Rafael Fonseca, MD: When one thinks about how to approach a newly diagnosed patient, we still go through the exercise of deciding who would be a stem-cell transplant candidate versus who might not be, taking into consideration comorbidities. Now, a very important consideration there is that one does not want to undertreat older patients or patients who have comorbidities, yet at the same time you want to provide them with the right dose for their current situation.

               For a patient who’s fit and who’s going to go through a transplant, more often than not we would use a triplet combination. Nowadays, it’s usually a combination of bortezomib, lenalidomide, and dexamethasone. In some cases, particularly in patients with high-risk disease, we’re now considering the use of carfilzomib as part of that frontline combination, such as we would do with a KRD-like regimen. And then, of course, that would be followed with stem-cell transplant.

               Now for an elderly patient or a patient with comorbidities, since we’re not thinking necessarily about stem-cell transplant, we’re going to think about a triplet that would be used as an induction of consolidation.
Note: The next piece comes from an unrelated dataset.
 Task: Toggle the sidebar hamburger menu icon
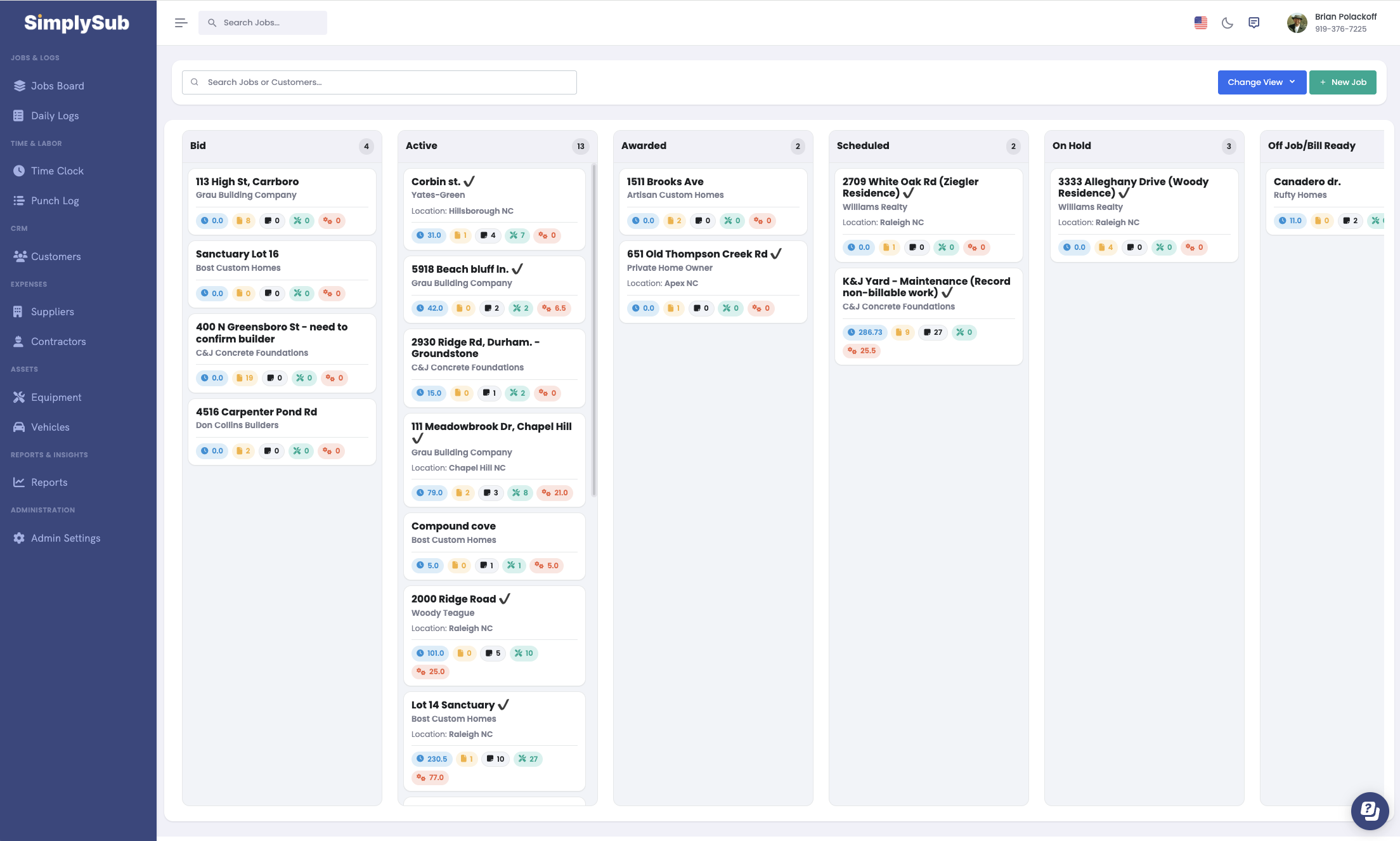click(x=181, y=23)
So for many of those patients, we would treat them with something like VRD—bortezomib, lenalidomide, and dexamethasone—and then transition to a maintenance approach. There are some patients who may not even tolerate that: very elderly patients, patients with other comorbidities who may be a candidate for a doublet only. But that’s really more of the exception. I would say most patients should be receiving a 3-drug based combination.

Thomas G. Martin, MD: There are some preferred regimens in terms of what I use in patients who have newly-diagnosed myeloma. For instance, in an elderly patient the first thing that I assess is, “How much therapy do I believe they’ll be able to tolerate?” and “What are their comorbidities?” In the elderly population, I often will start with a doublet-based therapy, either lenalidomide and dexamethasone or bortezomib and dexamethasone, and add a third drug.

For instance, I’ll start with Revlimid [lenalidomide] and dexamethasone and add bortezomib, so they would get RVD, a triplet. But I’ll do it in sequential ways, so that I can watch their toxicity very closely. The other thing is that comorbidities play a big role in what we select. With patients who have baseline neuropathy, we try to avoid medications like bortezomib, which may cause further neuropathy.

If the patient has significant renal insufficiency, sometimes we will avoid lenalidomide-based therapy and we’ll use bortezomib as the first regimen. Also, with some people who have diabetes or hypertension, blood pressure that’s out of control, I’ll avoid steroids. I’ll really dose reduce the dexamethasone in those patients. I really believe that, especially in the newly-diagnosed patient, it’s personalized medicine in the way we start medications, the way we continue medicines, and the way we dose adjust regimens as we treat them.

For frontline therapy for the unfit or the frail patients, there are regimens that we can use. There is an RVD-lite regimen where the lenalidomide, the bortezomib, and the dexamethasone are markedly dose reduced. It’s really trying to give the triplet-based therapy, but giving it in a way that the patient, especially this frail patient, is going to be able to tolerate it. There are a lot of dose reductions for many of the medications in the elderly and frail patients. And I would encourage everybody to look for those dose reductions—they’re online—prior to starting any therapy for almost all the myeloma medications.